Opening Night and Gone But Not Forgotten
David Jeffers
The Illusionist
United States, 2006 (110 minutes)
SIFF 2006, Opening Night
Thursday May 25, 7:00pm The Paramount Theater

Once upon a time a peasant boy and a princess fell in love. The boy was driven away, only to return an accomplished magician, intent on winning back the princess from the evil prince. Neil Burger’s The Illusionist is as complex as a child’s bedtime story but without an ounce of surprise or originality. Eisenheim (Edward Norton) is appropriately austere, mysterious and the effects used to create his stage fabrications are technically beautiful, but the story reads like a facsimile of been there, done that. Sophie (Jessica Biel) is ravishing and dewy-eyed but has little to do. Crown Prince Leopold (Rufus Sewell) plays a cartoonish villain and Chief Inspector Uhl (Paul Giamatti) is downright annoying. The concept and design are wonderful but bad Austrian accents, a disappointingly abrupt resolution and a tacked on montage revealing the true story further the disappointment in what might have been a much better film.
Later ...

Earlier this week while killing time between press screenings I found myself in a conversation with two old timers discussing the long gone movie houses of downtown Seattle.
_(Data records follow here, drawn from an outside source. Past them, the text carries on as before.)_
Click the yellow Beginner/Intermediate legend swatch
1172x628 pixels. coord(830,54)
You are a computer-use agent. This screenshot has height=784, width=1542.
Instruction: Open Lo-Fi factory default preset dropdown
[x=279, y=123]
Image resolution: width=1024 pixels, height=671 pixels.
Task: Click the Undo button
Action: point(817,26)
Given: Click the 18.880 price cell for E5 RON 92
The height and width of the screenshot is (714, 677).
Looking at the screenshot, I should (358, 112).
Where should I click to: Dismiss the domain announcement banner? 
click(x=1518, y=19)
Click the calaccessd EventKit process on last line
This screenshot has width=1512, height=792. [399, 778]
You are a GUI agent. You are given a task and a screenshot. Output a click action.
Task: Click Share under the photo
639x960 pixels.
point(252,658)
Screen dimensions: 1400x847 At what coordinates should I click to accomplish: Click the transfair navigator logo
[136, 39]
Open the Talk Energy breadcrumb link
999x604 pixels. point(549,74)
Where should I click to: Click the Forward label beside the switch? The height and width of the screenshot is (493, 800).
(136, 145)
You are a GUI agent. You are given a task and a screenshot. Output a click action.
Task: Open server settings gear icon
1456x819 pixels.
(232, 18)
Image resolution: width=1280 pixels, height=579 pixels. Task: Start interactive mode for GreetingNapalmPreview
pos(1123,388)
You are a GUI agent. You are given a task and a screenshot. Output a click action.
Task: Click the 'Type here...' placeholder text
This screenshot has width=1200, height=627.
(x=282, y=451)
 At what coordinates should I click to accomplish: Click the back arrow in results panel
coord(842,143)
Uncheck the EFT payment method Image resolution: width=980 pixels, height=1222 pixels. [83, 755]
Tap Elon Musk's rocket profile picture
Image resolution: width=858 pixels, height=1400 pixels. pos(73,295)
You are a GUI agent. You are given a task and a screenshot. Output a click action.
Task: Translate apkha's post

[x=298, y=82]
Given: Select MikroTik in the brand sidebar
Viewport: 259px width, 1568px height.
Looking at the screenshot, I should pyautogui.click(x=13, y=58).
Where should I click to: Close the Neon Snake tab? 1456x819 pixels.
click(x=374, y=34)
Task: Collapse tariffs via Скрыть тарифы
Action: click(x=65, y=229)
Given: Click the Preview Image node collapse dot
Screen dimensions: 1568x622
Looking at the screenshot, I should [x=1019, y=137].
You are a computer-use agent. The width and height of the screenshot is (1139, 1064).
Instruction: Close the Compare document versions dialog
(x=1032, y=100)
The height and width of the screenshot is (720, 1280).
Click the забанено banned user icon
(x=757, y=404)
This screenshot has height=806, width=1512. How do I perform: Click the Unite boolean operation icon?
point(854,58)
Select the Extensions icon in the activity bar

In my travels after today’s show, I happened to pass by something that gave me a big case of the warm fuzzies. If I’d heard about these beauties I must have forgotten, but there they were and I was beside myself. If any of you kids can tell me what these are I’ll come to your house and show you a real movie!
A hint: Spanish Baroque, about five blocks removed, and yes, that’s the Paramount Theater in the background.